%%

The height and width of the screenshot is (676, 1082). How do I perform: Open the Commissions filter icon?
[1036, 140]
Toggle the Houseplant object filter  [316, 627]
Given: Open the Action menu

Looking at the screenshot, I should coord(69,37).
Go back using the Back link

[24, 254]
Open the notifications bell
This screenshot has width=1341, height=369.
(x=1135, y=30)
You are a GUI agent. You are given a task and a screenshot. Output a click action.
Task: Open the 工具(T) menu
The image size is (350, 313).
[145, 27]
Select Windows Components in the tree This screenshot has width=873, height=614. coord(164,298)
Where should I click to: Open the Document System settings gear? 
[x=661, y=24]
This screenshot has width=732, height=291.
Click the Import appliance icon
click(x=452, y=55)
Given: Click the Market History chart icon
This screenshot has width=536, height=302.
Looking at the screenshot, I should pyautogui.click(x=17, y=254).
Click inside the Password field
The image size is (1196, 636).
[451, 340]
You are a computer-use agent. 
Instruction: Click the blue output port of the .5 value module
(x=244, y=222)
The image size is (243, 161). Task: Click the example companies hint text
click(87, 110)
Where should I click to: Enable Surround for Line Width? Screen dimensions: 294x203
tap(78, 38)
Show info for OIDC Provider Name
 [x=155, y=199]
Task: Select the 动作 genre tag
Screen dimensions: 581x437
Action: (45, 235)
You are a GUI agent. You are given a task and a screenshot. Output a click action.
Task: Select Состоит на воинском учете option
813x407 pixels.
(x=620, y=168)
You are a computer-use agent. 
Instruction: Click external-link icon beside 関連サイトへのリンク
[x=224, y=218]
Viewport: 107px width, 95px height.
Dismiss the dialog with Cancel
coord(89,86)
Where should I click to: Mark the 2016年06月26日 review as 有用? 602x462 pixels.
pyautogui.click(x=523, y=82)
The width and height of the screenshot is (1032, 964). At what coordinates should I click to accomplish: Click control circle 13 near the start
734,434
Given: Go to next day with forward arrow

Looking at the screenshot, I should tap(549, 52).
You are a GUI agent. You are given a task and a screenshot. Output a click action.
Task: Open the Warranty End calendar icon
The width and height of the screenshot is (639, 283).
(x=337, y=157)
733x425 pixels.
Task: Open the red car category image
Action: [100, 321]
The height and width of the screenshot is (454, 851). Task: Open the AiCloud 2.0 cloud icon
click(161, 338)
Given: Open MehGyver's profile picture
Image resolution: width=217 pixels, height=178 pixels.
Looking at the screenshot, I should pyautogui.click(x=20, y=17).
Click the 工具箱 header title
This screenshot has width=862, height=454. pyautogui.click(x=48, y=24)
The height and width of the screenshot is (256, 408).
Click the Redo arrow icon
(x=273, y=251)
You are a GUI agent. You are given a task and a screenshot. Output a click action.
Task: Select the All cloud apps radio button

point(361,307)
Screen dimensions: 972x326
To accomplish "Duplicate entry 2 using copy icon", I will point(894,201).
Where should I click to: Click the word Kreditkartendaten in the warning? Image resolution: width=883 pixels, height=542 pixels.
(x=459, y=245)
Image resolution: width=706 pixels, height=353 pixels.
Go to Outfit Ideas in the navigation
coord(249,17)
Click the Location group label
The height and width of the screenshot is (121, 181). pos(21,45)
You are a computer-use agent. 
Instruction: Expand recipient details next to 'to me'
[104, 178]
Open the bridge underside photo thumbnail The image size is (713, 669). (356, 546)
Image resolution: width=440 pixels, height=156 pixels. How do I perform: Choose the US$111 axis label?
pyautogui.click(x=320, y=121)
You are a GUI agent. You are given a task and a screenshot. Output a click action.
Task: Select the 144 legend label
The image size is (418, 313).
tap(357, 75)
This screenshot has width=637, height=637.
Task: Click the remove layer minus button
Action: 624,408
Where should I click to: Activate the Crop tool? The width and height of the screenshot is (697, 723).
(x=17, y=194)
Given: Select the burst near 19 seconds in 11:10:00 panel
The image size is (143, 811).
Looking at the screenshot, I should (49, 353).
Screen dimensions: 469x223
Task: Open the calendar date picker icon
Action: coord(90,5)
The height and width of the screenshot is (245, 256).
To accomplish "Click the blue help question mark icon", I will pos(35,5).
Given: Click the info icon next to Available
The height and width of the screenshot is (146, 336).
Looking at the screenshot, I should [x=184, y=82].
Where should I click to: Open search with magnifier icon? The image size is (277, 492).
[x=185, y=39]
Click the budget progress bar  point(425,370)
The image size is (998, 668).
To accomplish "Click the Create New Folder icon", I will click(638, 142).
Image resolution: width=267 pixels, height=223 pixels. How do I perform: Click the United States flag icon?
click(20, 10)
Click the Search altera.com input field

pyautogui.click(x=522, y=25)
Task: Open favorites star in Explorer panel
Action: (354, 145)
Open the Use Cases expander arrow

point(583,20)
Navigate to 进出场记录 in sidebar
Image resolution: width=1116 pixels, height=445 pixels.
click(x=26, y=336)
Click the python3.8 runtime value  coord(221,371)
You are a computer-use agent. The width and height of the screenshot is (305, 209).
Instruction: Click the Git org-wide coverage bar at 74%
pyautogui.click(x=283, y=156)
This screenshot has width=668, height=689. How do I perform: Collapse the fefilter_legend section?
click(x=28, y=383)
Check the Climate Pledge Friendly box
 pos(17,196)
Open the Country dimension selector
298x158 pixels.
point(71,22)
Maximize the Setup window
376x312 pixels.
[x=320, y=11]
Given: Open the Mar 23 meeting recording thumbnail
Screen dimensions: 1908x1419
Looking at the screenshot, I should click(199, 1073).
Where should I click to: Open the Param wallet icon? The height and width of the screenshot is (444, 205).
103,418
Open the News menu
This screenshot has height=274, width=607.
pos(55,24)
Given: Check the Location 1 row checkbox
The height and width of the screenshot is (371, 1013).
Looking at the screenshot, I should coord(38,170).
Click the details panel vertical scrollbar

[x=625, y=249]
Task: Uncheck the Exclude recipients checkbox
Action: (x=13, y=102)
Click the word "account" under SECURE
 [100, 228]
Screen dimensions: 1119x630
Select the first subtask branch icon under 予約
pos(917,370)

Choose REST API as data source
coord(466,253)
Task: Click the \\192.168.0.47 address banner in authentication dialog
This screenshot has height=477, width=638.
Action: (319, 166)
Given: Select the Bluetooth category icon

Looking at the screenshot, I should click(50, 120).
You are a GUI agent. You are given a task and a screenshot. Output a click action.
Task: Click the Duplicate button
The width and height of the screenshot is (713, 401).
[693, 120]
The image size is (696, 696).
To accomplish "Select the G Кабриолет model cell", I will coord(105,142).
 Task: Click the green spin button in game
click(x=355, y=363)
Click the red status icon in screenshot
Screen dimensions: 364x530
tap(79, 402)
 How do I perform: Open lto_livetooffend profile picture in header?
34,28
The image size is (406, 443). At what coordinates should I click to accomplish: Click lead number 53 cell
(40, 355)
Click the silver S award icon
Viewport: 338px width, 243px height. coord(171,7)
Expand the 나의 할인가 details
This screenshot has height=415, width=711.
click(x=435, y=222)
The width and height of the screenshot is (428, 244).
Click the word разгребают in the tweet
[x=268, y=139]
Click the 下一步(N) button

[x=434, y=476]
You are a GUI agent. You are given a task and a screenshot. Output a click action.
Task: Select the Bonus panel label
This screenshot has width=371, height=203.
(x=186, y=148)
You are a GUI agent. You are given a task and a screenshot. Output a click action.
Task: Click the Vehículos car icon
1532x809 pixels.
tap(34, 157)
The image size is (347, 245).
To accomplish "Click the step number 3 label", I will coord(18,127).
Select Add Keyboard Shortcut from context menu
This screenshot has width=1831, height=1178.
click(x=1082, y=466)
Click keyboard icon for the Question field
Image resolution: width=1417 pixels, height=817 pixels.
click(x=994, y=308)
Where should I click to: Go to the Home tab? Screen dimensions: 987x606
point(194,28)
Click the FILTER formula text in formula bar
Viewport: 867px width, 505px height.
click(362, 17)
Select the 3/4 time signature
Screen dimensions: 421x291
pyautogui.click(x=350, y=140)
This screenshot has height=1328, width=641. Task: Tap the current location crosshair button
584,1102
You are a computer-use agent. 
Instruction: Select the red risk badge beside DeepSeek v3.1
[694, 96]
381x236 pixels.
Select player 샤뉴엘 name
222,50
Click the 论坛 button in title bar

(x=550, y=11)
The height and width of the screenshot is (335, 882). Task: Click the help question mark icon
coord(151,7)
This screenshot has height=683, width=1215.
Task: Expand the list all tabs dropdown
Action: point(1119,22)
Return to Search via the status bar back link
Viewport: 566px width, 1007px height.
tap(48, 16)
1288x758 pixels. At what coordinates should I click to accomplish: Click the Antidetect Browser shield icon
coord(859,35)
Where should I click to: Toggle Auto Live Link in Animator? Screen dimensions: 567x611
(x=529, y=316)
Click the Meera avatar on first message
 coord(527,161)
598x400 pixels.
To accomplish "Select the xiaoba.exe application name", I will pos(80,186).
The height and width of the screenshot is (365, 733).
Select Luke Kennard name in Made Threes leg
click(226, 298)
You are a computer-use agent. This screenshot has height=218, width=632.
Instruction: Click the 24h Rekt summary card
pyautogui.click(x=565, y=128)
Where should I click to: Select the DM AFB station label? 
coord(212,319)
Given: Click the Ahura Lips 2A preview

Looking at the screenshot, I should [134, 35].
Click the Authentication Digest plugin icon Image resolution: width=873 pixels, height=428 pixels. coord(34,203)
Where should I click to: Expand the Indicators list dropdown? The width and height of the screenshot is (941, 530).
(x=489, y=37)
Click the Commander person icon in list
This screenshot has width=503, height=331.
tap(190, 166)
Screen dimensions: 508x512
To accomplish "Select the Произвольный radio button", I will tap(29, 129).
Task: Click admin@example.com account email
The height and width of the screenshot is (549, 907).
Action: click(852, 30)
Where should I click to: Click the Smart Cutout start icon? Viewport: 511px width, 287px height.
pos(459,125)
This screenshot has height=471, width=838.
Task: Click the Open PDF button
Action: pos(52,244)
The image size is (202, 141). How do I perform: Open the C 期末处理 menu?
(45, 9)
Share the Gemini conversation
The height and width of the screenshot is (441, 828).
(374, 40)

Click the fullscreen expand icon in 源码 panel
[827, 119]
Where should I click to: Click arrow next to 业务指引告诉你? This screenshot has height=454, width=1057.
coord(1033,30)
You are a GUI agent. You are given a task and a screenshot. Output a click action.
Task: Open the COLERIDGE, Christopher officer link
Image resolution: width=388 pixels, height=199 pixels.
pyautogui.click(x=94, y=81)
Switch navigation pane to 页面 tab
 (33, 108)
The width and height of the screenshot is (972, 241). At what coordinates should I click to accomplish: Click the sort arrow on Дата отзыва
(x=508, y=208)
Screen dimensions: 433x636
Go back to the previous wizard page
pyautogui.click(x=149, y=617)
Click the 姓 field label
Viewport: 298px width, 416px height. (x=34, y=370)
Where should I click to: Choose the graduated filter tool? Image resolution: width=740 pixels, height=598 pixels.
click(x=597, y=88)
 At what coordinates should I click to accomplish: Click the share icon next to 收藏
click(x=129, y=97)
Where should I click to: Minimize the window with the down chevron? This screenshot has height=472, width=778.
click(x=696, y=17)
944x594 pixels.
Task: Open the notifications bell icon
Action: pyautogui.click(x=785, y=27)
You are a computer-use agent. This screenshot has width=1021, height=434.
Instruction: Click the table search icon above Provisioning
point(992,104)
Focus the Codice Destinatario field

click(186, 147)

%%

* [WORK REQUIRED]: Reproduce exactly the lines from the beginning of the entries above up to and including the line that contains "This screenshot has width=732, height=291.".

* [FINAL ANSWER]:
The height and width of the screenshot is (676, 1082). How do I perform: Open the Commissions filter icon?
[1036, 140]
Toggle the Houseplant object filter  [316, 627]
Given: Open the Action menu

Looking at the screenshot, I should coord(69,37).
Go back using the Back link

[24, 254]
Open the notifications bell
This screenshot has width=1341, height=369.
(x=1135, y=30)
You are a GUI agent. You are given a task and a screenshot. Output a click action.
Task: Open the 工具(T) menu
The image size is (350, 313).
[145, 27]
Select Windows Components in the tree This screenshot has width=873, height=614. coord(164,298)
Where should I click to: Open the Document System settings gear? 
[x=661, y=24]
This screenshot has width=732, height=291.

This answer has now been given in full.